At the very beginning of the Zionist festival, two former U.S. government officials engaged in mock battle. Democrat Dennis Ross, longtime friend and advisor to Barack Obama, took the side favoring a diplomatic approach to addressing Iran’s nuclear program. He maintained that the world has to see the Iranians reject reasonable negotiations before the United States can lose patience publicly. Neoconservative Elliot Abrams, who held several posts in the Reagan and George H.W. Bush administrations, took a skeptical view toward negotiating with Tehran, arguing that the West would be weakening its position while meanwhile Iran edges ever closer to producing its own nuclear weapons.

Obama personally attended the AIPAC conference in 2012, but this time he just sent his vice president. Biden delivered what was arguably the slimiest and most toadying speech ever given by a leading U.S. politician in modern times. Interrupted by continual applause, Biden insisted that nothing troubles him more than the “attempts of much of the world to isolate and delegitimize the State of Israel.” He went on to say, “To put it bluntly, there is only one nation — only one nation in the world that has unequivocally, without hesitation and consistently confronted the efforts to delegitimize Israel. At every point in our administration, at every juncture, we’ve stood up on the legitimacy — on behalf of legitimacy of the State of Israel. President Obama has been a bulwark against those insidious efforts at every step of the way.” Biden also emphasized that the U.S. was the only one of the 47-member U.N. Human Rights Commission to vote against establishing a fact-finding panel to investigate Israel’s settlement expansion policies in the occupied territories.

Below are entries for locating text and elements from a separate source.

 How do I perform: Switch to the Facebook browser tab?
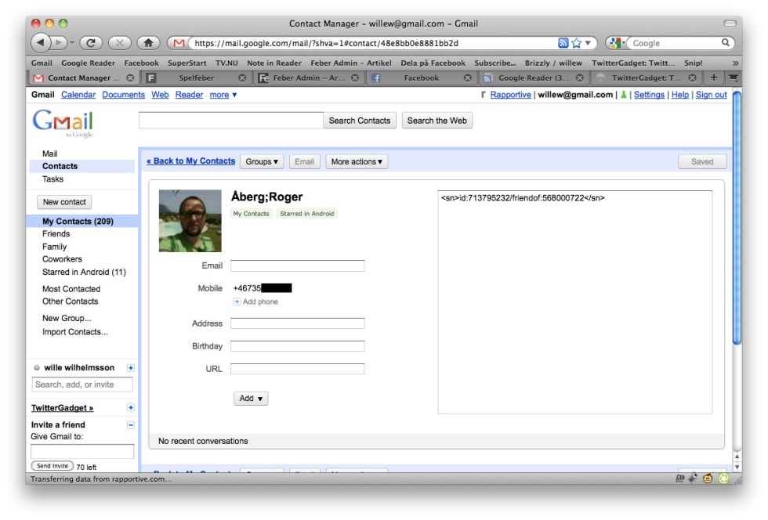[x=420, y=78]
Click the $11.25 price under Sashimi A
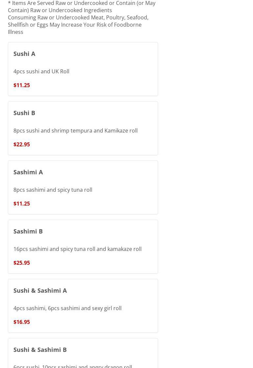Image resolution: width=253 pixels, height=368 pixels. (x=22, y=204)
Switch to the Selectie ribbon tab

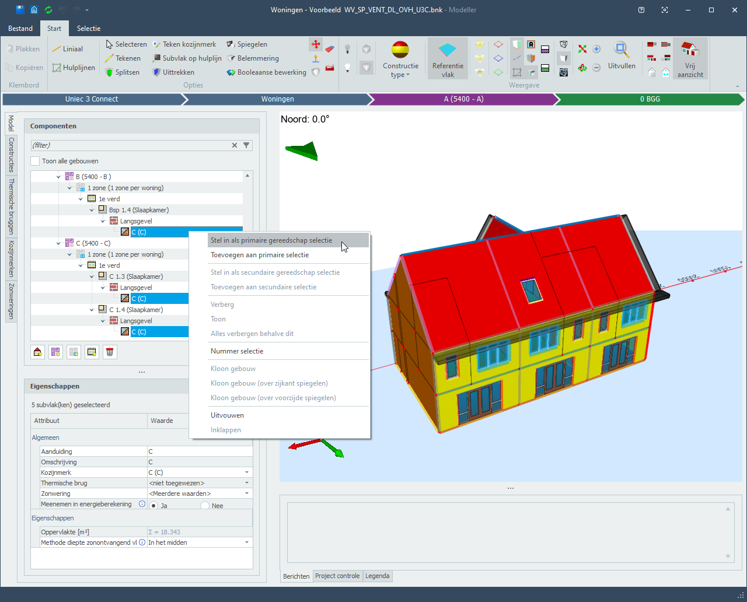(89, 28)
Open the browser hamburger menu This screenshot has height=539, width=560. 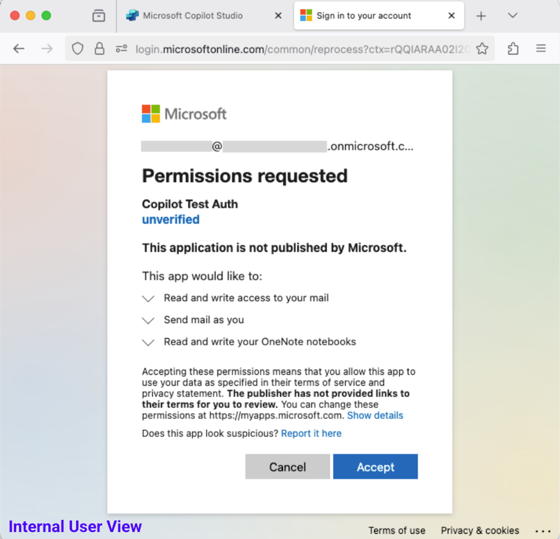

The dispute over the Iranian nuclear program enabled Biden to make another gaffe, namely his claim that Iran not only poses a threat to Israel, but that the entire world will be imperiled if Iraq gets access to nuclear weapons. Biden justified Obama’s desire for a diplomatic settlement by saying, “If, God forbid, the need to act occurs, it is critically important for the whole world to know we did everything in our power, we did everything that reasonably could have been expected to avoid any confrontation. And that matters. Because, God forbid, if we have to act, it’s important that the rest of the world is with us.”